Buchvorstellung 2018

Zum 70sten Jahrestages des Staates Israel haben wir in der Buchhandlung Storm am 22.8.2018 neu erschienene Bücher israelischer Autoren vorgestellt. Hier unten geben wir für jedes Buch den Klappentext an und eine kurze persönliche Bewertung desjenigen Vorstandsmitgliedes der DIG Bremen/Unterweser e.V., welches das Buch vorgestellt hat. Es lohnt sich, die Bücher zu lesen und auch zu verschenken.

 

Aharon Appelfeld: Meine Eltern

Klappentext

August 1938: Am Ufer des Flusses Prut in Rumänien versammeln sich die Sommerfrischler, überwiegend säkularisierte Juden, darunter ein Schriftsteller, eine Wahrsagerin, eine früher mit einem Christen liierte Frau, die nun auf Männerschau ist. Auch der zehnjährige Erwin und seine Eltern sind hier, doch das Kind spürt, dass etwas anders ist: Hinter den Sommerfreuden, den Badeausflügen und Liebeleien geht die Welt, die alle kennen, zu Ende. Einige reisen früher ab, andere verdrängen die Nachrichten aus dem Westen. Spannungen bleiben nicht aus, auch nicht zwischen den Eltern, der Mutter, die Romane liest, an Gott glaubt und an das Gute, und dem Vater, dem Ingenieur, der alles rational und pessimistisch sieht. Als die Familie in die Stadt aufbricht, überfällt Erwin die Furcht. In der Schule wurde er geschlagen und als 'Saujude' beschimpft - und er beginnt zu ahnen, dass an den unterschiedlichen Haltungen seiner Eltern noch viel mehr hängt: die Zukunft, das Überleben.

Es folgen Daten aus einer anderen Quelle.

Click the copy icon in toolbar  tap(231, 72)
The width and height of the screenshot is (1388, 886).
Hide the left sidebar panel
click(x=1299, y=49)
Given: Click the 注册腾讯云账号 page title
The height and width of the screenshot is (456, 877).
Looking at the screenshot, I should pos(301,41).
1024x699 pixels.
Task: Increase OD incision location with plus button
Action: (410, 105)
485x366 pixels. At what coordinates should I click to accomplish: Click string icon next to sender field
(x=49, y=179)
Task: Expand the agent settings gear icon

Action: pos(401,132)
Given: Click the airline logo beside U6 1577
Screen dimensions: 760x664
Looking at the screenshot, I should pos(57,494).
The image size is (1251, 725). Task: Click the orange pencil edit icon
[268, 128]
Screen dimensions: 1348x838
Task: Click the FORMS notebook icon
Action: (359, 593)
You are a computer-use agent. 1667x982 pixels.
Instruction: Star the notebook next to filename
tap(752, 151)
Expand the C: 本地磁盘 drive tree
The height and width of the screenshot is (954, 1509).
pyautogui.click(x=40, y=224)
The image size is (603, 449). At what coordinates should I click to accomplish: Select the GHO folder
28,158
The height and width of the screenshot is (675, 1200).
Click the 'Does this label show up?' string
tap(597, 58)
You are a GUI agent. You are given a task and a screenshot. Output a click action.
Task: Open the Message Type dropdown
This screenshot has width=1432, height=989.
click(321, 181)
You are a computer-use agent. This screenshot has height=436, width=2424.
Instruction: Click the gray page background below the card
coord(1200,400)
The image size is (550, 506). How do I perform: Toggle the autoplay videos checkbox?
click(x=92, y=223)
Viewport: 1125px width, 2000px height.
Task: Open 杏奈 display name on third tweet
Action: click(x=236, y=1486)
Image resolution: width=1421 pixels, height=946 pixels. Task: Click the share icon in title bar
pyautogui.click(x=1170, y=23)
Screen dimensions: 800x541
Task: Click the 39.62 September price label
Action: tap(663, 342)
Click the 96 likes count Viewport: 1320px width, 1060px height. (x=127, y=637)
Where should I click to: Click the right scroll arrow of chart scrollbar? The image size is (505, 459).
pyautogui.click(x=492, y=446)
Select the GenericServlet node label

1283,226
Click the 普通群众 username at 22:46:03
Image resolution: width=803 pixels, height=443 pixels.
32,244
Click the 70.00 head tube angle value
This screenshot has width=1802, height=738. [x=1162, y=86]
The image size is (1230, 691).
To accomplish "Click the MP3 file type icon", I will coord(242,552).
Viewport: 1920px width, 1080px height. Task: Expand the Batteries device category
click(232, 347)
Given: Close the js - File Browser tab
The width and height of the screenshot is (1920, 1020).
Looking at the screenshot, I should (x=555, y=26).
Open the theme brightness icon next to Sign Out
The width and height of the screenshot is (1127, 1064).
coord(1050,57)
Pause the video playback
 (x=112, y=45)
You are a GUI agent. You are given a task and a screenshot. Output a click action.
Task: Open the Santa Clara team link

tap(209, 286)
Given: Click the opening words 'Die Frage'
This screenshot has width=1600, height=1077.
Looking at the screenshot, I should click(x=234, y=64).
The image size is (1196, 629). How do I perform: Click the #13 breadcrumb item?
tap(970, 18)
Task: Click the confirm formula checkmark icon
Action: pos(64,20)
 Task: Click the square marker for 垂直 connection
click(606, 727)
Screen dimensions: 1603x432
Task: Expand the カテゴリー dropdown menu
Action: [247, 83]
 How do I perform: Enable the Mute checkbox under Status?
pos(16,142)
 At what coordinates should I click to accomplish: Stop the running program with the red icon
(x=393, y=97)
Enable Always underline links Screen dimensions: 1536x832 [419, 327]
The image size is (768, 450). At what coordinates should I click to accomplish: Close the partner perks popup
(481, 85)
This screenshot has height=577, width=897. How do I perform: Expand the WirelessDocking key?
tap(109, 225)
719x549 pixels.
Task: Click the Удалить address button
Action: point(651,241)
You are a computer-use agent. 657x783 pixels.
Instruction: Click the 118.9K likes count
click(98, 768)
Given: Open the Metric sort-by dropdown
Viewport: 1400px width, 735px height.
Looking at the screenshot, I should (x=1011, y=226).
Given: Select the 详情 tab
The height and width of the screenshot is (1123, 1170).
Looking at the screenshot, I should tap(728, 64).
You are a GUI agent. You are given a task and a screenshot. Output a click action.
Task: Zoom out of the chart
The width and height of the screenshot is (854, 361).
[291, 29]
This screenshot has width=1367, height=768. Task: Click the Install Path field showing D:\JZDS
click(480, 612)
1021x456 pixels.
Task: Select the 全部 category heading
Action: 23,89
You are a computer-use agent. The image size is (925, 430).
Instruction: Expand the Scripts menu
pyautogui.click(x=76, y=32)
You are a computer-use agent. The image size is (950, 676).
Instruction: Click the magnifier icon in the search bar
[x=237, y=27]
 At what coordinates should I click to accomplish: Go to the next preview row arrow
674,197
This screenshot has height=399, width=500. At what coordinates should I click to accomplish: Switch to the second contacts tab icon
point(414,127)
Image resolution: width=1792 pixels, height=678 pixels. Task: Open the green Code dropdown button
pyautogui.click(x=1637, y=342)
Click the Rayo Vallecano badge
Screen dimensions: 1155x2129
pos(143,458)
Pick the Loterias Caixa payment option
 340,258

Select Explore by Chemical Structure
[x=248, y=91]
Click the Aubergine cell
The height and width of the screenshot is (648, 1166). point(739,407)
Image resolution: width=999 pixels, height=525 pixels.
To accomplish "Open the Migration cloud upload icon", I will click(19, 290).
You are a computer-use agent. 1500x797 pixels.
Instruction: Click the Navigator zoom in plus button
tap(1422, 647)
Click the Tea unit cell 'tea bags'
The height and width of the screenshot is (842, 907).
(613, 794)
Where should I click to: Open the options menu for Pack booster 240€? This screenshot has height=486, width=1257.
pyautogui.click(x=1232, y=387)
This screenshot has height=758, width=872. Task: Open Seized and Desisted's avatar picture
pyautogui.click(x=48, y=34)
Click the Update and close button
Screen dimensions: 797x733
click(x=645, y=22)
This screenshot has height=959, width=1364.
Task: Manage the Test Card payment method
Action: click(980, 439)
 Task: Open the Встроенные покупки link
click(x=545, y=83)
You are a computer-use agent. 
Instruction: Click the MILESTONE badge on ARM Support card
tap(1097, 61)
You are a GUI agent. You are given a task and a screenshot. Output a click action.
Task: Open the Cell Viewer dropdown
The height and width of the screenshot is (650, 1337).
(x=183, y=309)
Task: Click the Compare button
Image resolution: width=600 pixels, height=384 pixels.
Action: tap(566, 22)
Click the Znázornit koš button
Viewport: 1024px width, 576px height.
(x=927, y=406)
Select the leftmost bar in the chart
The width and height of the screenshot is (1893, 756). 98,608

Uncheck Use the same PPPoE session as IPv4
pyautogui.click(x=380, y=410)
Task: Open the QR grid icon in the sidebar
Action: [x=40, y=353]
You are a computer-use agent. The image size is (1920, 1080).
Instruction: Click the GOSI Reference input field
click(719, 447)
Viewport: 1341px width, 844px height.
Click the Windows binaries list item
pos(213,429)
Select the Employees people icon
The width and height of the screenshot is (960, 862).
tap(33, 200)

Roman. Aus dem Hebräischen von Mirjam Pressler. 

Rowohlt Berlin Verlag, Berlin 2017.ISBN 9783737100311. Gebunden, 272 Seiten, 22,95 EUR

Kurzbewertung Hermann Kuhn: Appelfeld führt uns in seinem letzten Roman wieder in die Häuser seiner Kindheit, in den letzten Sommerurlaub 1938 am Fluss Pruth in den Karpaten, der aus der Sicht des zehnjährigen Erwin erzählt wird. Die dunklen Wolken ziehen sich immer dichter über der jüdischen Gemeinschaft zusammen. Eine wunderschöne Liebeserklärung an seine Eltern und "seine Leute" insgesamt.



 

Amos Oz: Jesus und Judas. Ein Zwischenruf.

Klappentext

In diesem Essay über "Jesus und Judas" erzählt der weltbekannte israelische Schriftsteller Amos Oz, wie Jesus für ihn von Kindheit an zu einer Art Begleiter wurde. Geboren in Jerusalem, wurde Amos Oz dazu erzogen, von Kirchen und Kruzifixen den Blick abzuwenden, weil "dieser Mann" so viel Unheil über das jüdische Volk gebracht habe. Der Bruder seines Großvaters, der berühmte Religionswissenschaftler Joseph Klausner, mahnte dagegen den Knaben: "Wenn du an einer Kirche oder einem Kreuz vorübergehst, schau hin, schau genau hin, denn Jesus war einer von uns, einer unserer größten Lehrer, einer unserer größten Visionäre." Amos Oz geht den neutestamentlichen Berichten über Jesu nach und stößt auf die Geschichte vom Verrat des Judas. Sie wird für ihn zum Skandal. In der Erzählung von Judas erkennt er "das Tschernobyl des christlichen Antisemitismus" und den Beginn und die Gründungslegende einer unheilvollen zweitausendjährigen Geschichte. Wer war Jesus, wer Judas? Ein engagierter persönlicher Blick!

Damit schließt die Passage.